_PROBLEM:_
Please write out only the lines from the one containing "Click the 3x 4x installment payment icon" through the last line of the listing. Do not include pictures.

_DATA IN THIS EXERCISE:_

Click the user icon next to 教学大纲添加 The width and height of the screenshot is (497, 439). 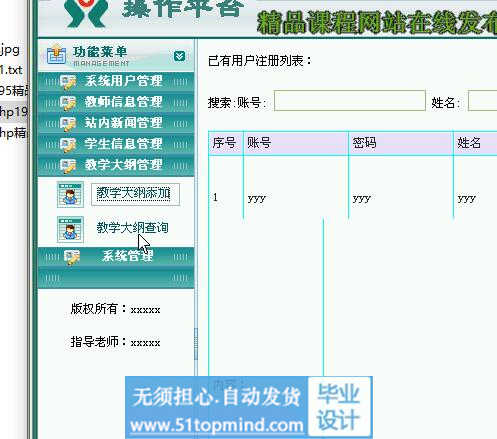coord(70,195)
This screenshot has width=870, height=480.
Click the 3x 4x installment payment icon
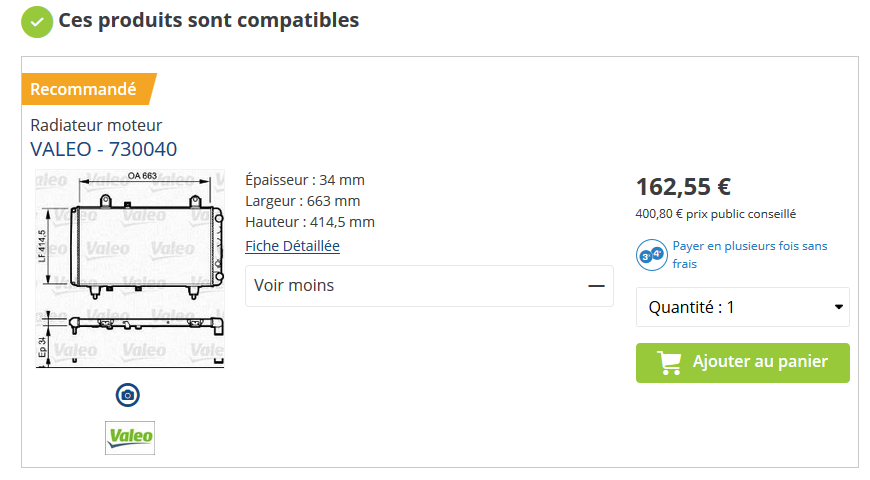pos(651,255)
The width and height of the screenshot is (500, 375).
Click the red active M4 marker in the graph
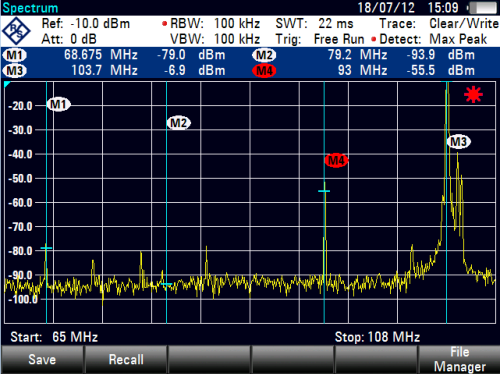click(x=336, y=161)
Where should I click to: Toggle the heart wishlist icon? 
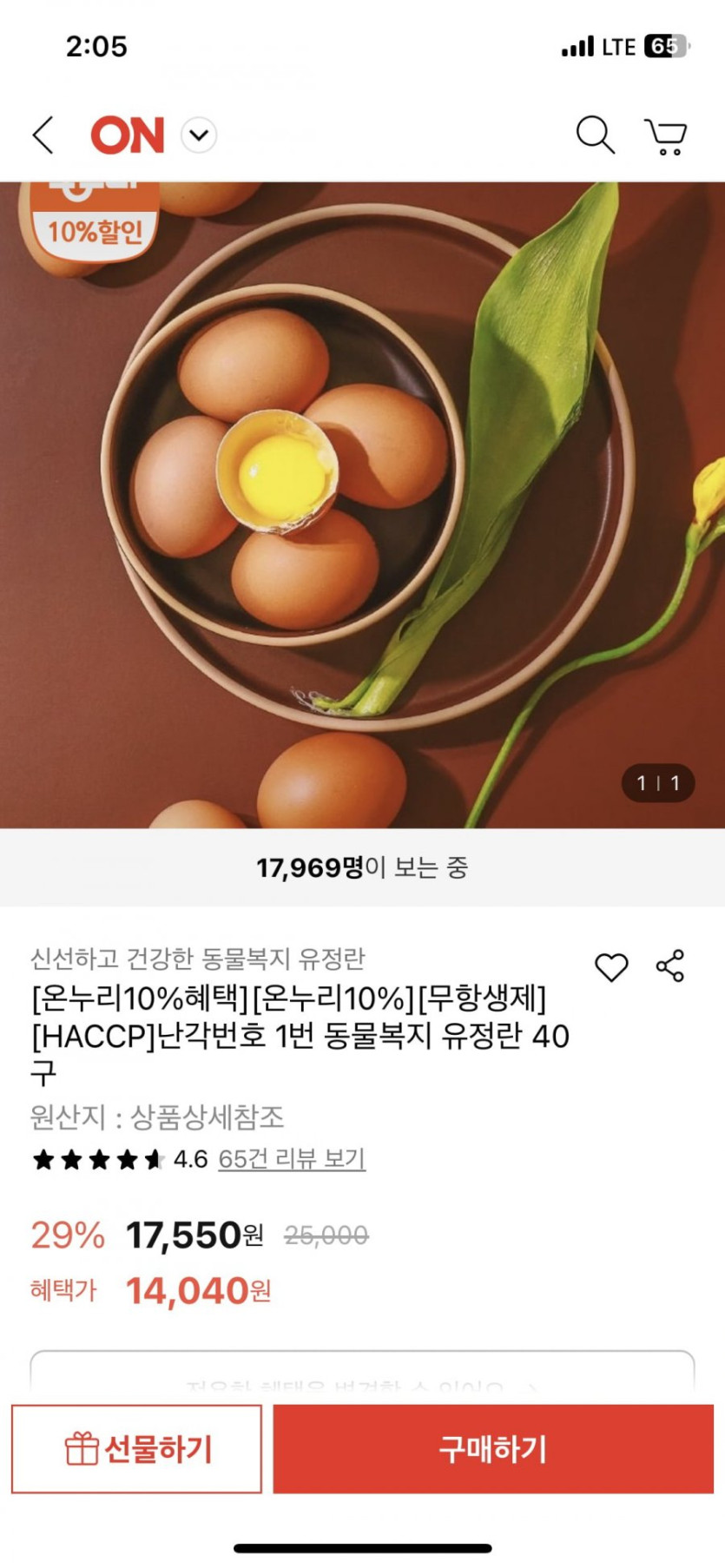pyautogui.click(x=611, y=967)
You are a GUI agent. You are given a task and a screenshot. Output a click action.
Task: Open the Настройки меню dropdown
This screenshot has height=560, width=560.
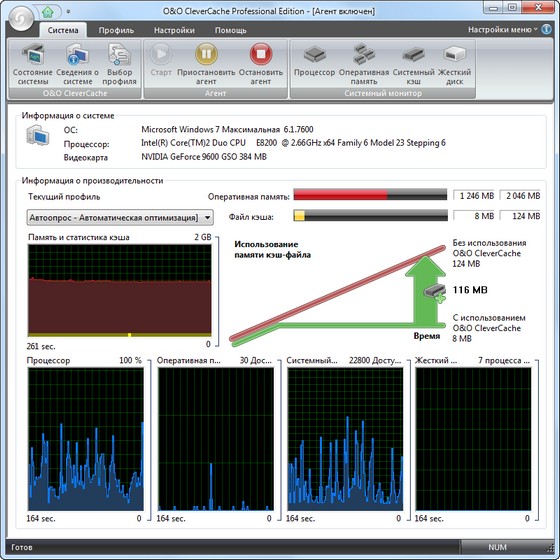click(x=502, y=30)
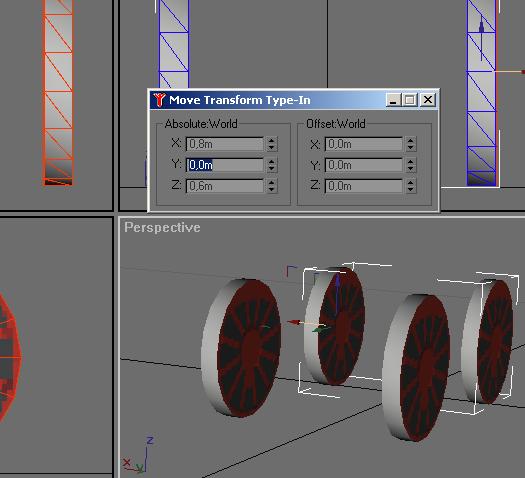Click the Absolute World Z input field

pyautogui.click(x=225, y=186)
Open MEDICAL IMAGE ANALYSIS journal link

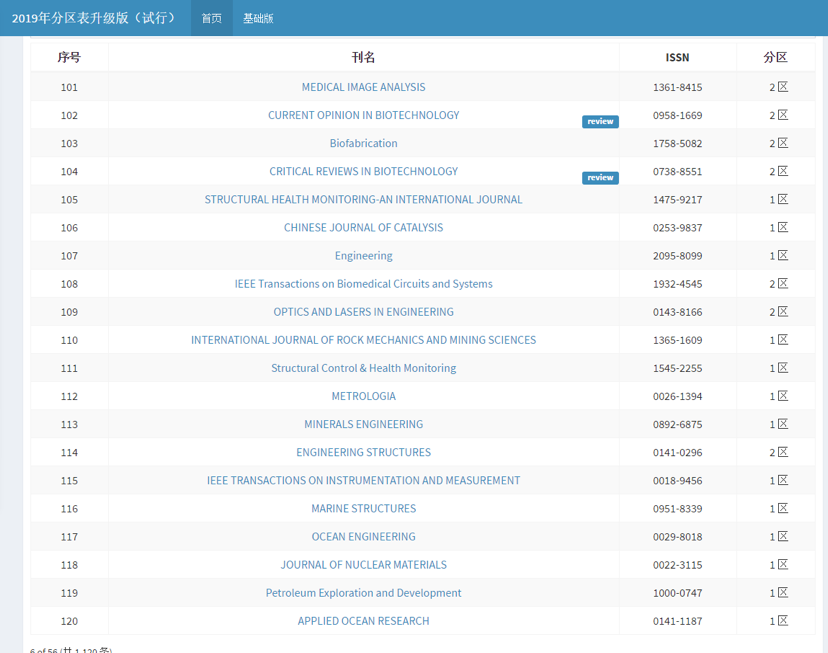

_ANSWER SECTION:_
Click the 3x 4x installment payment icon
pos(651,255)
The width and height of the screenshot is (500, 375).
Click the red active M4 marker in the graph
click(x=336, y=161)
Where should I click to: Toggle the heart wishlist icon? 
pyautogui.click(x=611, y=967)
You are a GUI agent. You are given a task and a screenshot. Output a click action.
Task: Open the Настройки меню dropdown
This screenshot has height=560, width=560.
click(x=502, y=30)
Click the Absolute World Z input field

pyautogui.click(x=225, y=186)
Open MEDICAL IMAGE ANALYSIS journal link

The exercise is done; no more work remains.